Movie Review: 'Diary of a Teenage Girl' is strikingly intimate

This photo provided by Sony Pictures Classics shows, Kristen Wiig, from left, as Charlotte Goetze, Bel Powley as Minnie Goetze and Alexander Skarsgard as Monroe, in a scene from the film, "The Diary of a Teenage Girl." The movie releases in U.S. theaters on Aug. 7, 2015.
This photo provided by Sony Pictures Classics shows, Kristen Wiig, from left, as Charlotte Goetze, Bel Powley as Minnie Goetze and Alexander Skarsgard as Monroe, in a scene from the film, "The Diary of a Teenage Girl." The movie releases in U.S. theaters on Aug. 7, 2015.

In "Diary of a Teenage Girl," a bell-bottomed California 15-year-old girl comes of age in 1970s San Francisco. She documents the transition she's been craving, narrating into a tape recorder her eager plunge into sex and adulthood, and illustrating it in crude cartoons that take after R. Crumb.

The awakening of Minnie Goetze (23-year-old Bel Powley) is awkward and brash, enthusiastic and angst-ridden, lewd and tender. And it's gloriously honest.

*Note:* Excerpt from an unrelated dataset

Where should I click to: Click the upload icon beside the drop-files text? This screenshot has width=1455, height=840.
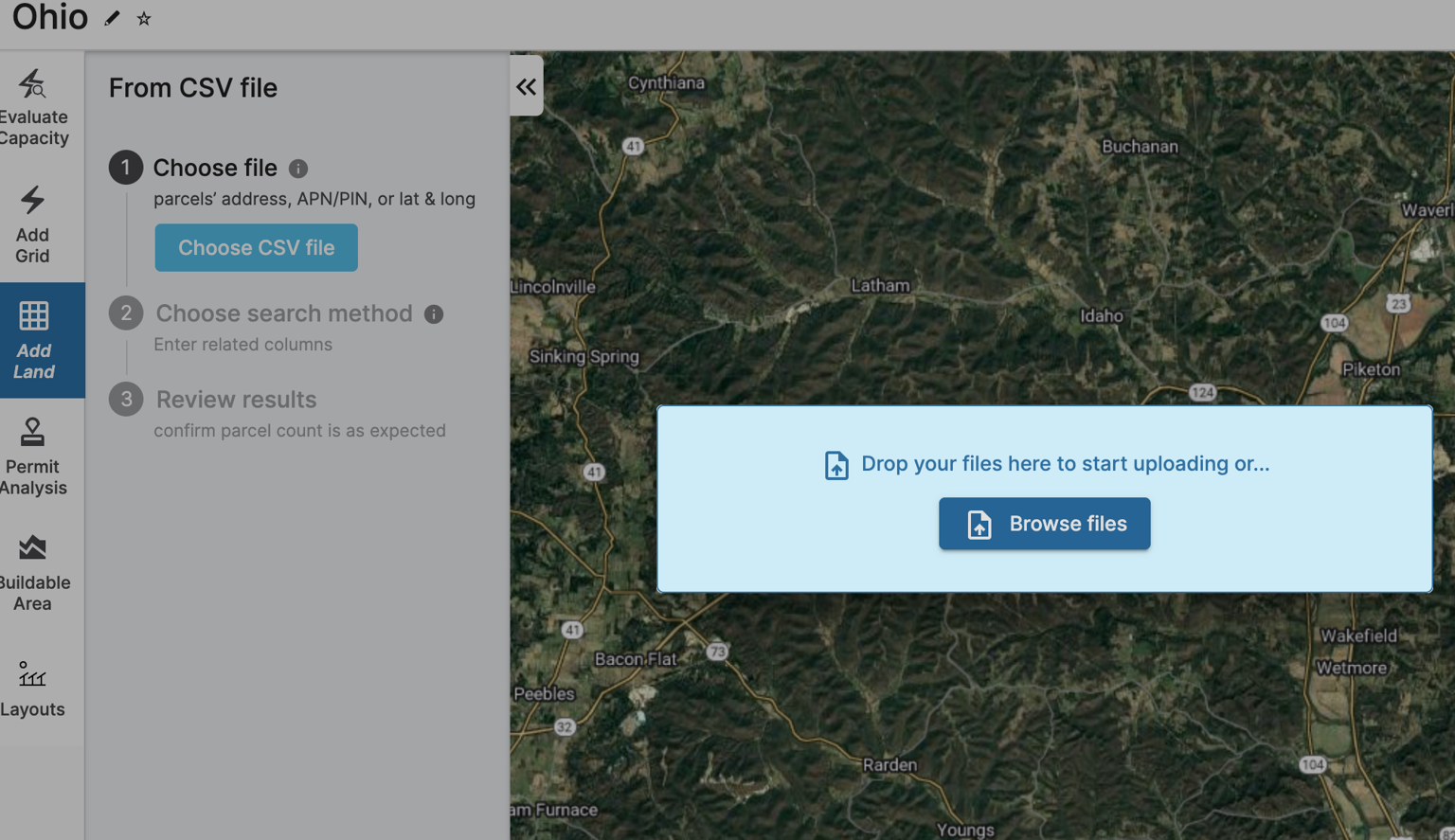(x=836, y=465)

As a film made by women and starring a female protagonist, "Diary of a Teenage Girl" is a bracingly fresh entry in a coming-of-age tradition that has, in the movies, almost always been seen through male eyes. It's an unusually accomplished first film from Marielle Heller, who also wrote the screenplay, an adaptation of Phoebe Gloeckner's 2002 graphic novel.

The different perspective is clear from the first shot, in which Heller, in close-up, trails from behind and below the hippy strut of Minnie. She narrates: "I had sex today. Holy s---." Minnie smiles to herself, but her glow momentarily fades when a buxom blonde jogs past her.

Such fleeting, contrary emotions of exuberance and self-doubt pinball throughout "Diary of a Teenage Girl," a movie with a firm grip on how it feels to be a precocious 15-year-old in burning pursuit of self-discovery.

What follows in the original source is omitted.